M.G. Mangin, Aéronaute
Lighter-than-air travel especially enchants me. While not dead and dusted, the golden age of airships is long since passed. I have much to say about powered LTA vehicles, but why not start with something simpler? This post details a concept I have thrown around a few times in my mind. I call it The Dandelion Offensive.The idea would be an early attempt at an airborne assault conducted without airplanes, possibly even before their invention. What would carry the forces conducting the assault? Balloons, of course! Benjamin Franklin detailed something rather like what I envison:
"Five Thousand Balloons capable of raising two Men each, would not cost more than Five Ships of the Line: And where is the Prince who can afford so to cover his Country with Troops for its Defense, as that Ten Thousand Men descending from the Clouds, might not in many Places do an infinite deal of Mischief, before a Force could be brought together to repel them?"

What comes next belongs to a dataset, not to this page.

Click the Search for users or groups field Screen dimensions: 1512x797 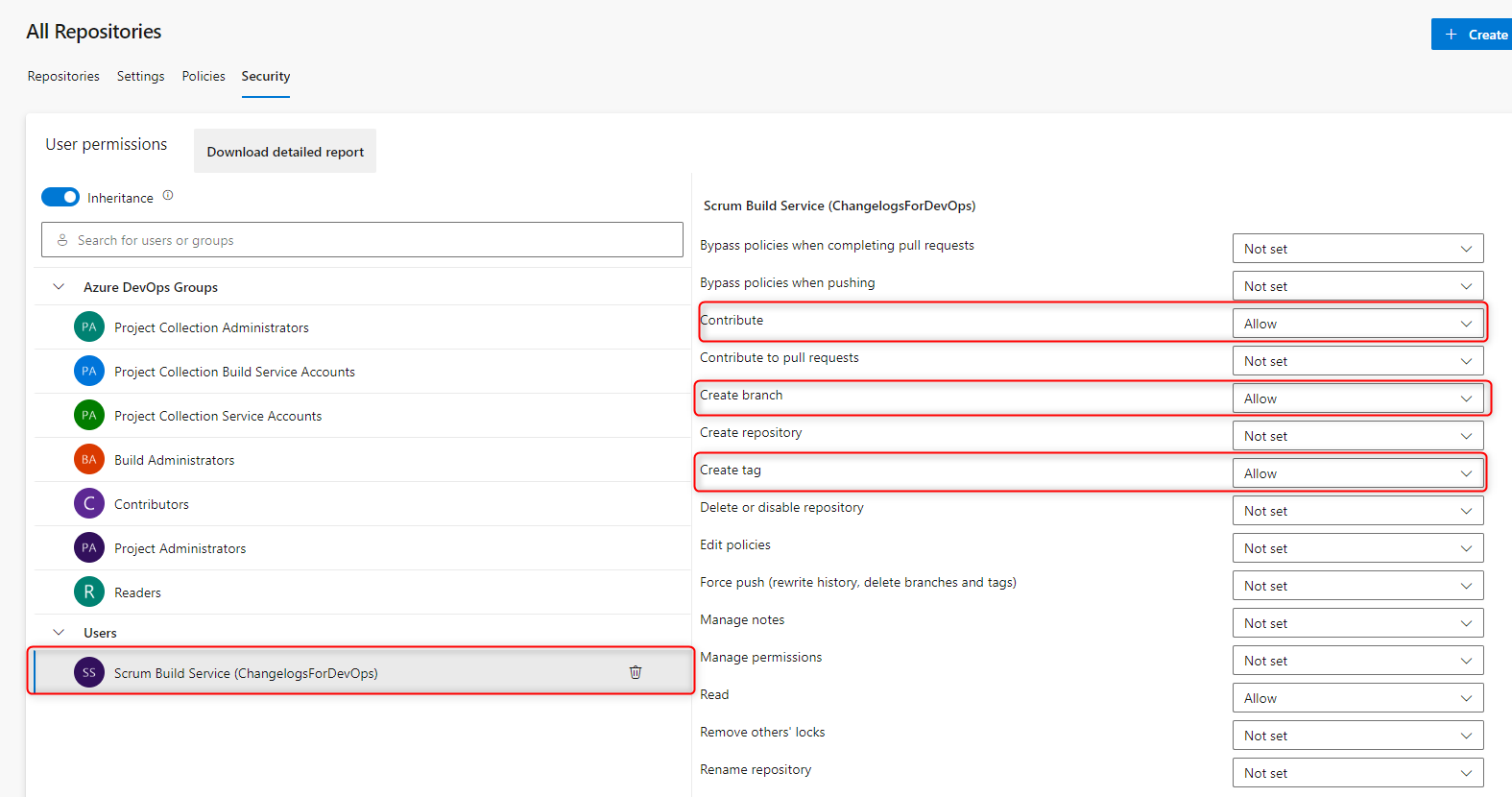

The Siege of Paris in 1870 saw extensive use of unpowered balloons to cross enemy lines, perhaps it could have inspired an offensive balloon corps? Though such a body would be much more limited than a parachute corps. They would need to find a wind current which was friendly to their needs, and pray that it remained so during the operation. The balloons would be highly visible on landing, and any weather that could conceal them would likely wreck the small craft. Even before the development of dedicated anti-aircraft weaponry there were numerous instances of small arms and repurposed cannons bringing down balloons. Perhaps sufficient numbers could offset that danger, callous though that may seem. Operation Market Garden and events like it reveal the difficulties in reinforcing and coordinating airborne infantry following a drop, something which could only be made worse in an era without portable radios. After the invention of radios and planes the whole exercise becomes moot, since any enemy air presence would turn the operation into a duckshoot.

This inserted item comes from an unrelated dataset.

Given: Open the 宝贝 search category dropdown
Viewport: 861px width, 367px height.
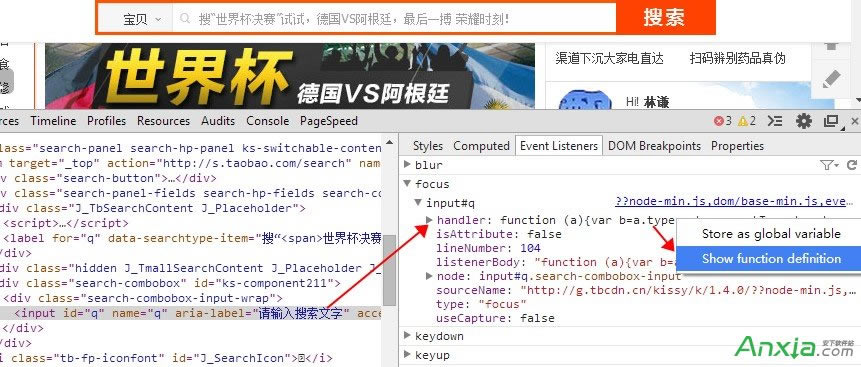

There would nevertheless be advantages to the scheme. With back-of-the-napkin math at a low altitude and light load approximately 200 square metres of material would be needed per balloon. Nowadays 200 square metres of Goldbeater's skin (200 square metres being approximately how much a 2 person Caquot balloon with a ceiling of 500m would require if spherical) costs around 226 pounds, which translates to 1.5 pounds in 1900. Tens of thousands of men could be outfitted for less than the cost of a single Destroyer, each balloon individually being over ten times less expensive than a rifle. And via that same logic, low-cost decoy balloons could be sent at a lower altitude or in a first wave to try and tie up any anti-air assets in use. This is of course assuming the balloons are filled with inexpensive hydrogen, since helium was not widely adopted until the 1920s.

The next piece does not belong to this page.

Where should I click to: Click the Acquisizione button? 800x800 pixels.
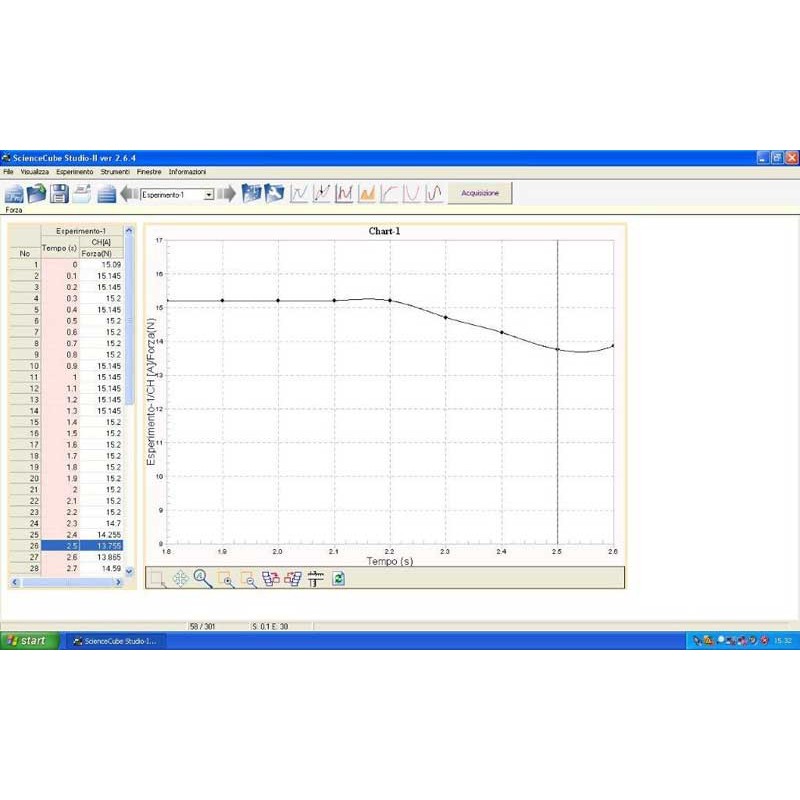tap(479, 194)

But even with the advantage of cost this is not an advisable undertaking. That is the idea. Many creative sorts enjoy designing detailed magic systems or top-of-the-line machines. Things of beauty and precision and complexity, form and function melded together as one. I prefer dodo birds. Evolutionary dead-ends and horrible ideas brought to life through the ego of their mad creators. This is why my miniature conversions are so often twisted mutants, or why I find so much joy in a fictional failed state. My tanks catch fire at random, my aircraft tear themselves to bits while turning, and my military strategies are shambolic by design. The Dandelion Offensive is fundamentally a tragedy. It is sending thousands of men aloft on flammable platforms with no way to control their path or defend themselves. It is the sort of undertaking that a general promotes to raise his own standing, that a company undertakes to squeeze profit from war, and that a soldier accepts because he must.
It is hardly a coincidence that I first conceived of it while listening to Curly's Airships.